== Short exercise ==
Format each line of the records below as a row of a Markdown table with two columns, Row and Line, skipping blank lines and leaving the pictures out.
•••••
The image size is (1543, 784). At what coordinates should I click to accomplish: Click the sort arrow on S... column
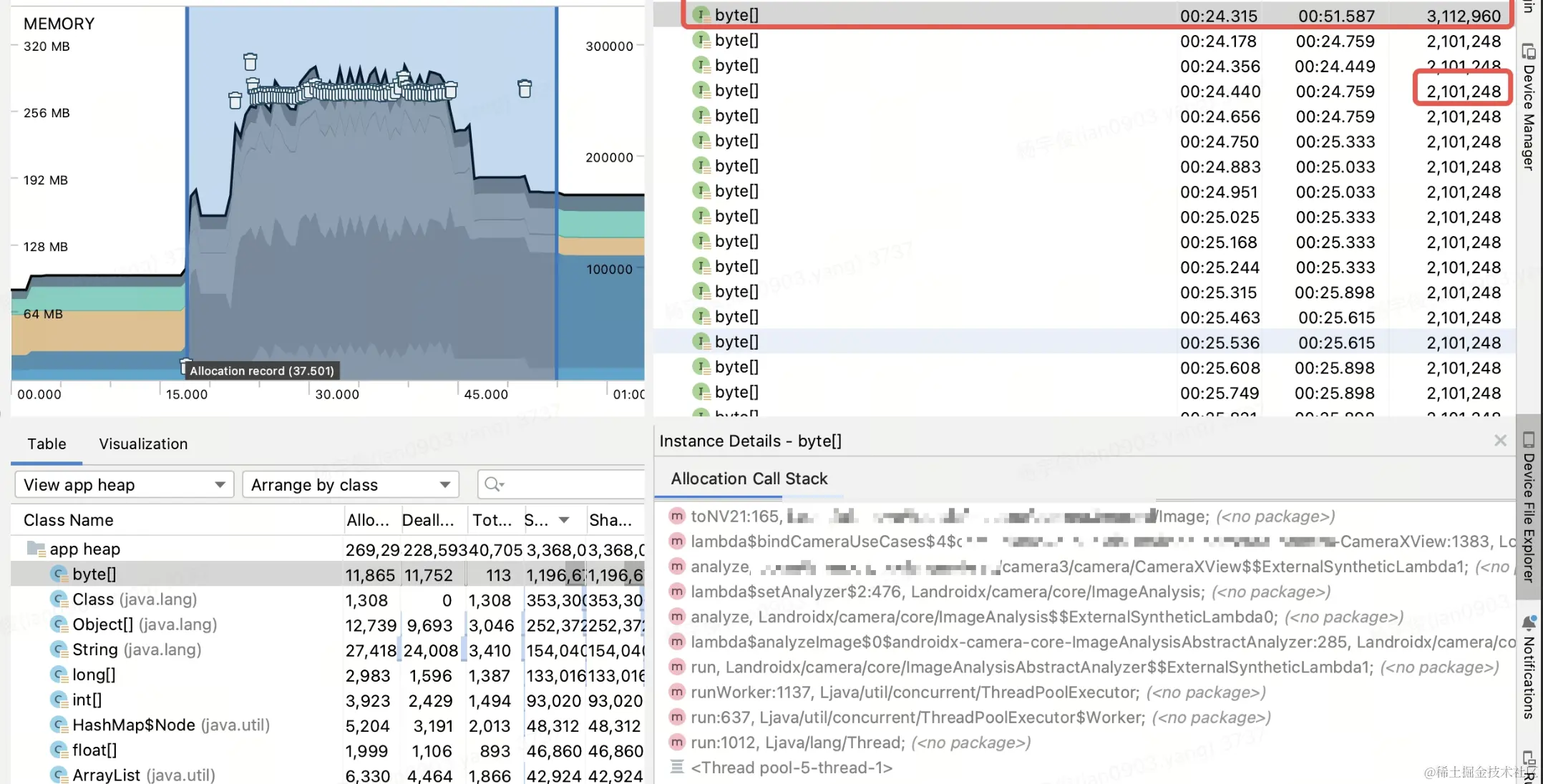pyautogui.click(x=564, y=521)
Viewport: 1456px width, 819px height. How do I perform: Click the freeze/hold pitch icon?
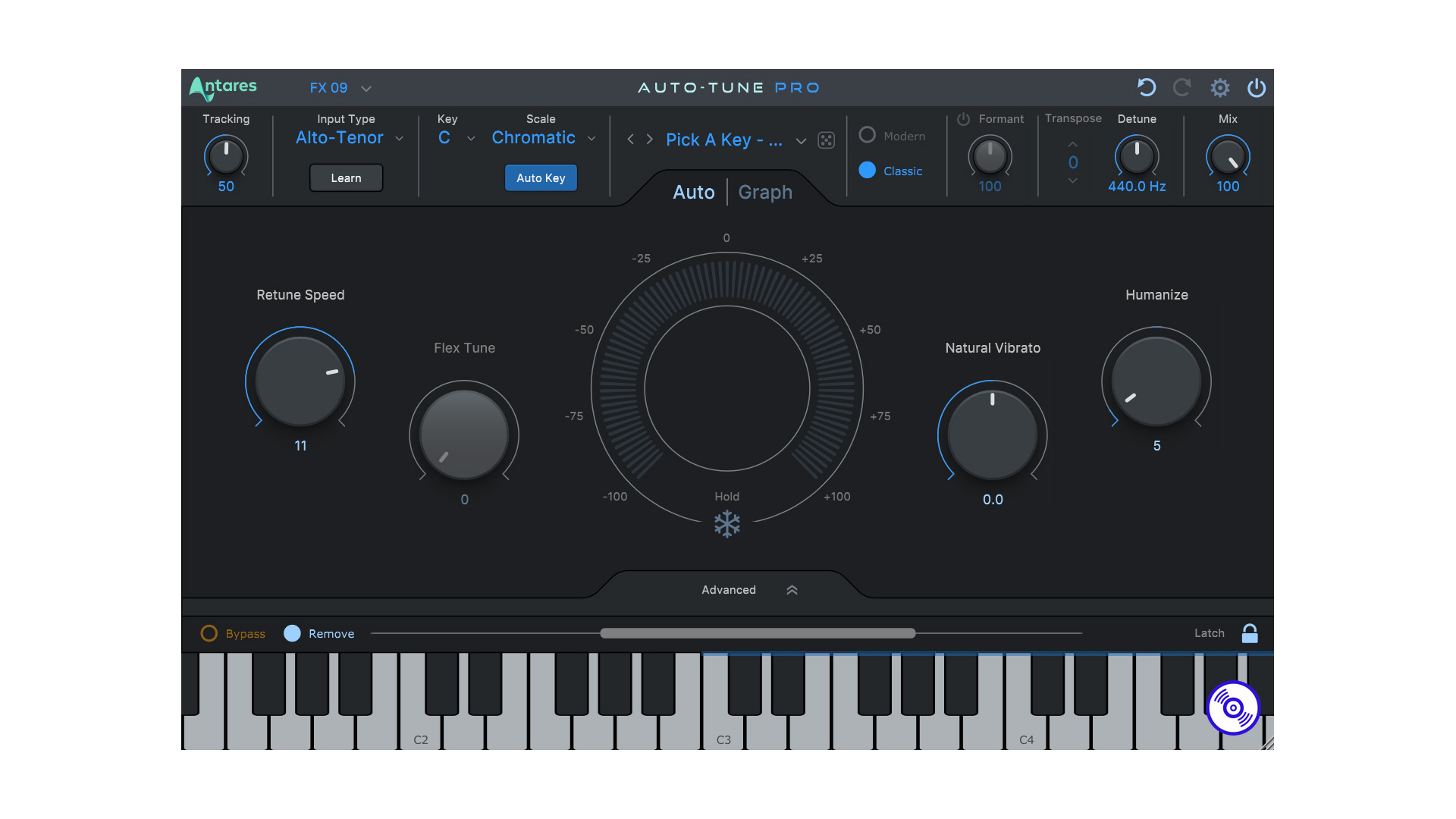(727, 525)
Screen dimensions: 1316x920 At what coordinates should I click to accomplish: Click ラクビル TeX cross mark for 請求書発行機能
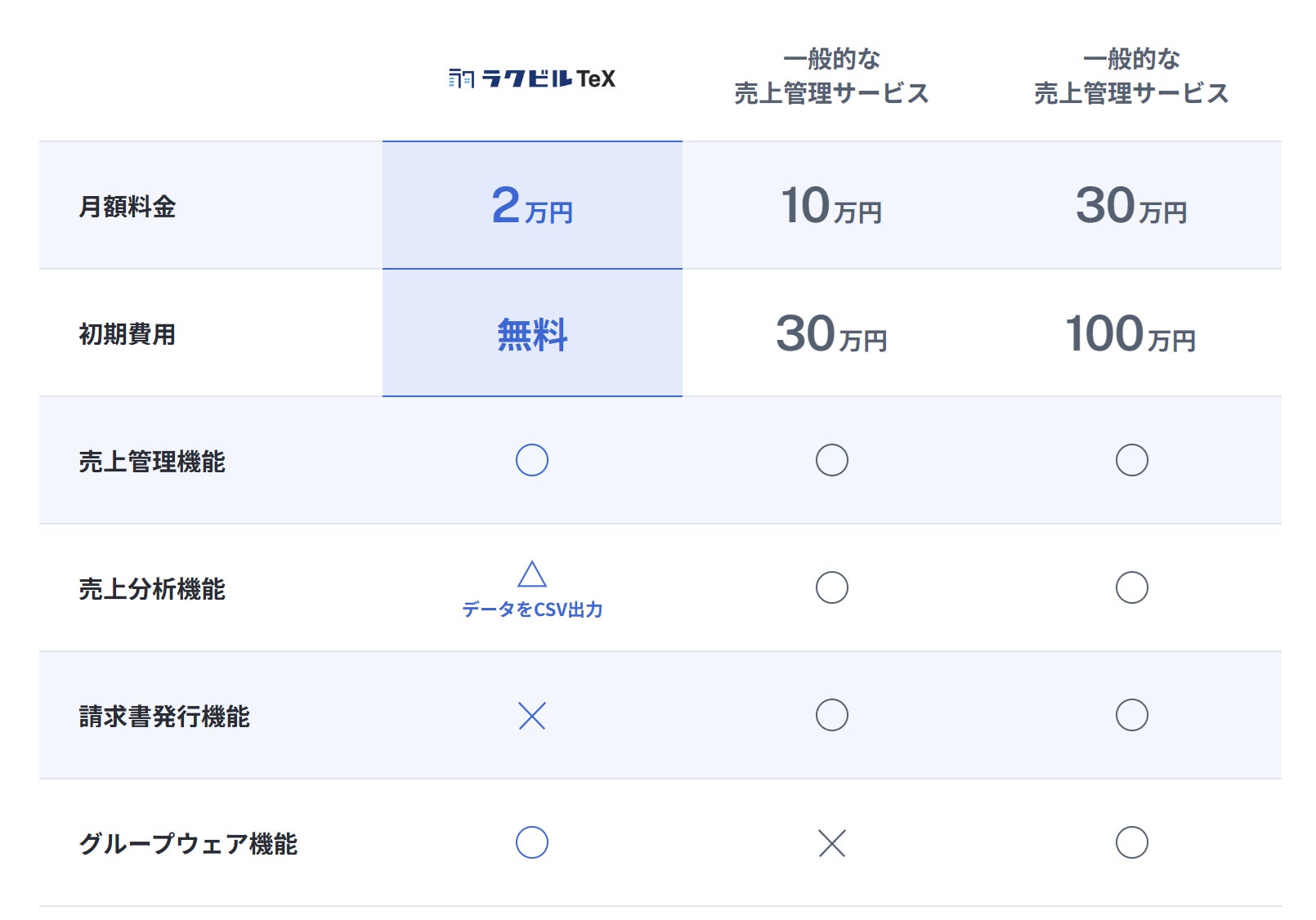(x=532, y=716)
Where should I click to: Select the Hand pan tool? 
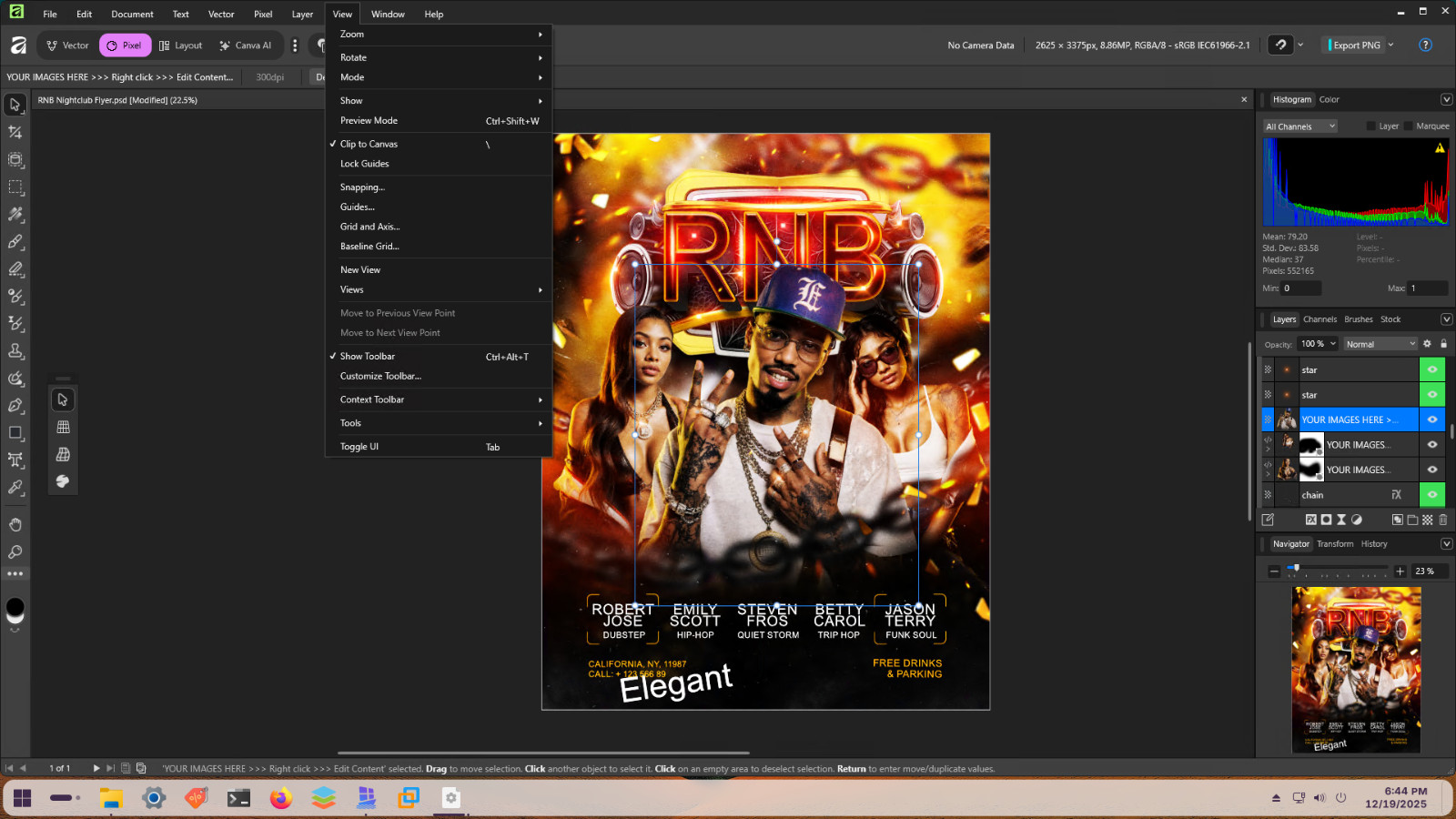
•••••
== Exercise answer ==
| Row | Line |
|---|---|
| 1 | The image size is (1543, 784). At what coordinates should I click to accomplish: Click the sort arrow on S... column |
| 2 | pyautogui.click(x=564, y=521) |
| 3 | Viewport: 1456px width, 819px height. How do I perform: Click the freeze/hold pitch icon? |
| 4 | (727, 525) |
| 5 | Screen dimensions: 1316x920 At what coordinates should I click to accomplish: Click ラクビル TeX cross mark for 請求書発行機能 |
| 6 | (x=532, y=716) |
| 7 | Where should I click to: Select the Hand pan tool?  |